- OpenAI is reportedly in advanced talks with former Apple designer Jony Ive and Japanese conglomerate SoftBank to collaborate on the 'iPhone of artificial intelligence.'1
- OpenAI CEO Sam Altman has been discussing the plan with Ive and SoftBank CEO Masayoshi Son, who would provide over $1B in funding. The goal is to create the first AI consumer device that provides a “more natural and intuitive user experience” to interact with artificial intelligence.2
- Ive spent more than 20 years at Apple and played a large role in the design of the iPhone and iPod. His company, LoveFrom, which he founded in 2019, will design the new AI device, while chip designer Arm — which is largely owned by SoftBank — will play a key role.3
- The project is still in its infancy, but Altman and Ive have discussed potential designs for the product. The deal reportedly hasn’t been finalized and a marketable product remains years away.3
- There is currently a trend in Silicon Valley to find a breakthrough innovation as the smartphone market stagnates. Many companies believe AI and virtual reality headsets have the potential to be the next revolutionary technology to disrupt the market.4
- OpenAI’s success with ChatGPT has prompted companies like Microsoft and Alphabet to enter the AI race, with large tech firms pouring billions of dollars into the development of the technology.5
- Narrative A, as provided by NBC. One can never predict what the next revolutionary technology will be, or exactly how profound of an impact it will make, but a new device created by OpenAI and Jony Ive could have a monumental impact. The iPhone revolutionized the way the world used mobile phones and devices, but the market has largely plateaued as most of the world has already been exposed. OpenAI has taken the lead as the industry’s premier company.

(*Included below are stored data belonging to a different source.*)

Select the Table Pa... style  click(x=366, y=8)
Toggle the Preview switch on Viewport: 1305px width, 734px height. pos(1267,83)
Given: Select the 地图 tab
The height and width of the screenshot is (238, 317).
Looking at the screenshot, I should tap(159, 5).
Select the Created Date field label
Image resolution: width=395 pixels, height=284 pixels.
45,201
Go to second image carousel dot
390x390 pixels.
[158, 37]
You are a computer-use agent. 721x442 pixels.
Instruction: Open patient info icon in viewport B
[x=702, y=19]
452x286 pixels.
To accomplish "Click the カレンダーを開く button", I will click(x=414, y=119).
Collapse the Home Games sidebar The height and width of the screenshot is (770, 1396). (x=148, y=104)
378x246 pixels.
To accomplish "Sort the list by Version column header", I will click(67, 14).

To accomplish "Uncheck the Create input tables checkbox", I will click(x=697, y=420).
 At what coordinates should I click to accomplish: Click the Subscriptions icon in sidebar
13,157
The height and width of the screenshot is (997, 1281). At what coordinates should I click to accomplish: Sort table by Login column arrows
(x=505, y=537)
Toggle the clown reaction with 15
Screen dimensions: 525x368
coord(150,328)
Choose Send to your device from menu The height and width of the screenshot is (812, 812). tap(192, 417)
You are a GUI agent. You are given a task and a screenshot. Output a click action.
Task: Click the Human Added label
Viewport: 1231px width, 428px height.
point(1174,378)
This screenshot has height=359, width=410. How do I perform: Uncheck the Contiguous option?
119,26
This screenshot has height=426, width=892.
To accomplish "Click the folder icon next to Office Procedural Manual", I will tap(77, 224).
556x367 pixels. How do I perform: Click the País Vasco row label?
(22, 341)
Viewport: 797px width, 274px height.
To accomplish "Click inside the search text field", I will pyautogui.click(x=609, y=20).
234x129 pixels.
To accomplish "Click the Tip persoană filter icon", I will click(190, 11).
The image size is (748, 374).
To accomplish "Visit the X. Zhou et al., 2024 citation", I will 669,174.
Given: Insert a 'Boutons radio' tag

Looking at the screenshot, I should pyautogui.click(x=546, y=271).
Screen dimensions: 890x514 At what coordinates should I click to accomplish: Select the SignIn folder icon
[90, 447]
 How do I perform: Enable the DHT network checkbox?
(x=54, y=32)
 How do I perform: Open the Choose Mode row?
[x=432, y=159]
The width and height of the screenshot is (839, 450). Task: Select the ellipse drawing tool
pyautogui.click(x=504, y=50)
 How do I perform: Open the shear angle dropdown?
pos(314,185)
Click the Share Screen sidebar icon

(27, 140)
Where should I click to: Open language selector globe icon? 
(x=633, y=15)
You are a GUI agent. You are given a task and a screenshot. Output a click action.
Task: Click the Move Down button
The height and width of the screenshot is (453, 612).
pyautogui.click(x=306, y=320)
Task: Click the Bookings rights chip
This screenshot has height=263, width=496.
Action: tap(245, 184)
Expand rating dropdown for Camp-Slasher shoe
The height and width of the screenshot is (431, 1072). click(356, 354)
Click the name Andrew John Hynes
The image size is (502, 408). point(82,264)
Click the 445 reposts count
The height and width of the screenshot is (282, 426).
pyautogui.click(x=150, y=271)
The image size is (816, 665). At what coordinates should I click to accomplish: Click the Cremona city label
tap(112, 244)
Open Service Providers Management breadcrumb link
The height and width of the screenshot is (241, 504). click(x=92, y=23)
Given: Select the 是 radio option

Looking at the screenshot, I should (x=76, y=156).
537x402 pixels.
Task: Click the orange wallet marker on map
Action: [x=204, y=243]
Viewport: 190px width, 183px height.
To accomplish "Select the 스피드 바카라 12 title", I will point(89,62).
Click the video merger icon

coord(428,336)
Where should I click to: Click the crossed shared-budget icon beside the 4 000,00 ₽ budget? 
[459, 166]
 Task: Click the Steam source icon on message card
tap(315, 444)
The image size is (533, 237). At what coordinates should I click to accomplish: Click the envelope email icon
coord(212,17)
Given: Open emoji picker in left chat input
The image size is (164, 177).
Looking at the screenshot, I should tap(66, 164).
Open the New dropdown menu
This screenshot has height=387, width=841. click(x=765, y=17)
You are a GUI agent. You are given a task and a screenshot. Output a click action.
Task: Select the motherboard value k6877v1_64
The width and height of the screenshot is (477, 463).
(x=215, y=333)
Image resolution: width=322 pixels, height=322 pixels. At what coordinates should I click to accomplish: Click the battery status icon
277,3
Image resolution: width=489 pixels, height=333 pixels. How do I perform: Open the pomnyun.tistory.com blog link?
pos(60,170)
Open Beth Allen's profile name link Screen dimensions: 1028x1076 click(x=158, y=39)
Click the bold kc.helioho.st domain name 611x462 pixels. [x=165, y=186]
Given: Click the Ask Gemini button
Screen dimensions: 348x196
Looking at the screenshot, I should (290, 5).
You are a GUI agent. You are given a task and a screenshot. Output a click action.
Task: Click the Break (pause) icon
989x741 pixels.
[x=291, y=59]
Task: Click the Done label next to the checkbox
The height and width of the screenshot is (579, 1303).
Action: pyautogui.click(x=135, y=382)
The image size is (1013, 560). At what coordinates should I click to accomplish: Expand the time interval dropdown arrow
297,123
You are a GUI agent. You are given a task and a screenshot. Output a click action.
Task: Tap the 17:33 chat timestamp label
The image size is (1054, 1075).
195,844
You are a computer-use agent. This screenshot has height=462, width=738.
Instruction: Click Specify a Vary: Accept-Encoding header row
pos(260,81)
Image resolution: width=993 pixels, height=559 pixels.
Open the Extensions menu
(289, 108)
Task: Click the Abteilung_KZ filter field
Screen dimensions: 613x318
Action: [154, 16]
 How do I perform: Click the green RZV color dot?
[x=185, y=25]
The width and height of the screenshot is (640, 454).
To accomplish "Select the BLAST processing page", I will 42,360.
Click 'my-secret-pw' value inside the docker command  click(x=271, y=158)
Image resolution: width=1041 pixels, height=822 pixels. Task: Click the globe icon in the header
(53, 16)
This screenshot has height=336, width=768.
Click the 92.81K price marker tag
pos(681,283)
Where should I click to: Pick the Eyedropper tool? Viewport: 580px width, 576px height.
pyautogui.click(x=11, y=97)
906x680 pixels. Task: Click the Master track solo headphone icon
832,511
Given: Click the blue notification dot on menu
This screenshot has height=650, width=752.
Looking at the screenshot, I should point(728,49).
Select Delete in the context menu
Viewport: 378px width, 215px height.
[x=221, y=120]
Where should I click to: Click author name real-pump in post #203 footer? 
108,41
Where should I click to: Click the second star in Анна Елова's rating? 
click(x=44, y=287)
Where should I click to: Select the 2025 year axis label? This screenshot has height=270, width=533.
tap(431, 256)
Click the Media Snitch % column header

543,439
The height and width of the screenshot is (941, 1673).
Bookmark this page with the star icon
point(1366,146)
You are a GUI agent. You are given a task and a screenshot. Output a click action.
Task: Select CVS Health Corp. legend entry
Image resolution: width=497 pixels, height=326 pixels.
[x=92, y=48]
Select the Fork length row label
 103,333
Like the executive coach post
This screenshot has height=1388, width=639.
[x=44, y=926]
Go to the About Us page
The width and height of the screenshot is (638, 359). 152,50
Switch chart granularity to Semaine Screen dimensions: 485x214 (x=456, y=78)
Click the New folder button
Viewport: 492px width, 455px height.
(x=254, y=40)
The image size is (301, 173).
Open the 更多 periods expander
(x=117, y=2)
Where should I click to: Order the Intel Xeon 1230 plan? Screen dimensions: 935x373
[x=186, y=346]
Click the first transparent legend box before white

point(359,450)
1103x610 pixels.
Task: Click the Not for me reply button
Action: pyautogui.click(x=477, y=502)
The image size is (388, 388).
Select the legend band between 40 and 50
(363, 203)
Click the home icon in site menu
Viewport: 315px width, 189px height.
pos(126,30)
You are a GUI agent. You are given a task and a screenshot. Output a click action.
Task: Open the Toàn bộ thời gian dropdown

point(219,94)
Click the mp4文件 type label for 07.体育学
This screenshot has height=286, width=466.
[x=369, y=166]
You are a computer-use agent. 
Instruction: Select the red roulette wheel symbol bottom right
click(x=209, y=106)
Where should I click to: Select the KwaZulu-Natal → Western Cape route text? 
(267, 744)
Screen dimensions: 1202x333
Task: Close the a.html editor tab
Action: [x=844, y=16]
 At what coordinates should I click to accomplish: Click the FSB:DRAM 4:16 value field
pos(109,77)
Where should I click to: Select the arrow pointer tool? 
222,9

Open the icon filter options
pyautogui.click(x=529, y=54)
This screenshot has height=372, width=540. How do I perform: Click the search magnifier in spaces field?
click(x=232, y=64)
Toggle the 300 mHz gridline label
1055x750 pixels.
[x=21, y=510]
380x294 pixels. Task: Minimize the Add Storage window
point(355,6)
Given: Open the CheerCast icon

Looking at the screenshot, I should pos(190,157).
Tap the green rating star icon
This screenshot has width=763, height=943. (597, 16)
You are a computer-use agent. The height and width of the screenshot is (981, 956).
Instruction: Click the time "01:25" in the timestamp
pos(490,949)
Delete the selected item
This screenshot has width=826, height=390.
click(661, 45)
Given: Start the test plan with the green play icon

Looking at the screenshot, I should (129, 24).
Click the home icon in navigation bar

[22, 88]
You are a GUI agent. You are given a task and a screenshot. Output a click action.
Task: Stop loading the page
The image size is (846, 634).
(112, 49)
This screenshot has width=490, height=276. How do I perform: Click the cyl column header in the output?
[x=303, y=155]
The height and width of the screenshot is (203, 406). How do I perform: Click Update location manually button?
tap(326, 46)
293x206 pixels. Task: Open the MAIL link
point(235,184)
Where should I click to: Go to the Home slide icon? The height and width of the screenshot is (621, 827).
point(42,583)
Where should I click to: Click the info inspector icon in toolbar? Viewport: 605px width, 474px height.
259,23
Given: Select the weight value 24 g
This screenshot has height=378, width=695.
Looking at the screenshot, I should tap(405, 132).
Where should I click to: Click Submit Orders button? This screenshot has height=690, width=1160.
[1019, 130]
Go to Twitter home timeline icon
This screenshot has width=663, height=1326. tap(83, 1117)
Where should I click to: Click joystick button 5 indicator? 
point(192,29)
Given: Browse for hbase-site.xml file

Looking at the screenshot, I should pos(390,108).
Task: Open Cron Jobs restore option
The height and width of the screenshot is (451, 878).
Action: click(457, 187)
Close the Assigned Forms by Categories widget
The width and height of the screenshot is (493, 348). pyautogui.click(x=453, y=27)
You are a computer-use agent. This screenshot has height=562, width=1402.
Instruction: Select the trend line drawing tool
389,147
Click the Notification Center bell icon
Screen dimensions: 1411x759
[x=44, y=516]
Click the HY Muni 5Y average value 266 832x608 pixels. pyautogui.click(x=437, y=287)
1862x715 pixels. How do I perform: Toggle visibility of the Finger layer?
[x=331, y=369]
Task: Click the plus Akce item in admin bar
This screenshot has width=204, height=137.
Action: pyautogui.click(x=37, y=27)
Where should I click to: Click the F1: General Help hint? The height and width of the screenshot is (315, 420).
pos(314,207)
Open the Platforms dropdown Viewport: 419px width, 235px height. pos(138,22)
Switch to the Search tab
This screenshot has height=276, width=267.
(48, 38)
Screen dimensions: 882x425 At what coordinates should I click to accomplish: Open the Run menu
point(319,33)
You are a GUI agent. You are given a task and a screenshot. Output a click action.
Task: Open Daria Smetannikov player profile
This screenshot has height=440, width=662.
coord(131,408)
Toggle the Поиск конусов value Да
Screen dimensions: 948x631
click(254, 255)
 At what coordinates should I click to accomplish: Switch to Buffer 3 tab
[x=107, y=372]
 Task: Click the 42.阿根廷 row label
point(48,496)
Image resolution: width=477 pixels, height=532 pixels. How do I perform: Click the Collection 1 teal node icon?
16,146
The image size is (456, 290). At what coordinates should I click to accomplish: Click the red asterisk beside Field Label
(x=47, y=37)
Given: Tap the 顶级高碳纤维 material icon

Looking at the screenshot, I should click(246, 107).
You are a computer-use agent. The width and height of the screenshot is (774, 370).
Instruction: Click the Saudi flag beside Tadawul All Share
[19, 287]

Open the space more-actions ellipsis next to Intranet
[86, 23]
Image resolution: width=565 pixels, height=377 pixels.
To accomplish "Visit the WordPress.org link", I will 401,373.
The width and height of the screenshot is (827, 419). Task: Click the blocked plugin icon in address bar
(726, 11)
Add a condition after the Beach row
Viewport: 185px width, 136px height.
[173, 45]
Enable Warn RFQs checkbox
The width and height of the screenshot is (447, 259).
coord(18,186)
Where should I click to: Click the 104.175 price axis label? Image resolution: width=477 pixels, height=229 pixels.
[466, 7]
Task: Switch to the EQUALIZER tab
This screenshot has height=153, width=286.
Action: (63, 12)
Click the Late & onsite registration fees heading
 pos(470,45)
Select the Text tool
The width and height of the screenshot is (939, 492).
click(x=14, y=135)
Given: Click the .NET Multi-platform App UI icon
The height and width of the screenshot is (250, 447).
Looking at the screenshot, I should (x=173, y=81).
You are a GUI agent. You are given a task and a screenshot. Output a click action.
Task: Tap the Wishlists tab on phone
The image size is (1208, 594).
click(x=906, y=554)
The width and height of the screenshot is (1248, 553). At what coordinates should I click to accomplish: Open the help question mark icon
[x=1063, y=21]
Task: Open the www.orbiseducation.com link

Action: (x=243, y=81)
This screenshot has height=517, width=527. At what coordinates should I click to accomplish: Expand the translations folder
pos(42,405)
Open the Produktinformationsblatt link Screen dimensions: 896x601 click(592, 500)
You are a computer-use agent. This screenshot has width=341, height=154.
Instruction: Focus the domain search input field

- Narrative B, as provided by Ars technica. While hyping up a potential device as the “smartphone of AI” is sure to provoke ideas of grandeur and wonder, this mystery device is still just an idea, and we are far away from any tangible product. At this point, there's only some vague idea of an invention. As we've learned from smartphones, tablets, and wearable tech, it also takes multiple iterations of breakthrough products to establish a reliable market for these devices. A robust market for a device like this will be a long way away.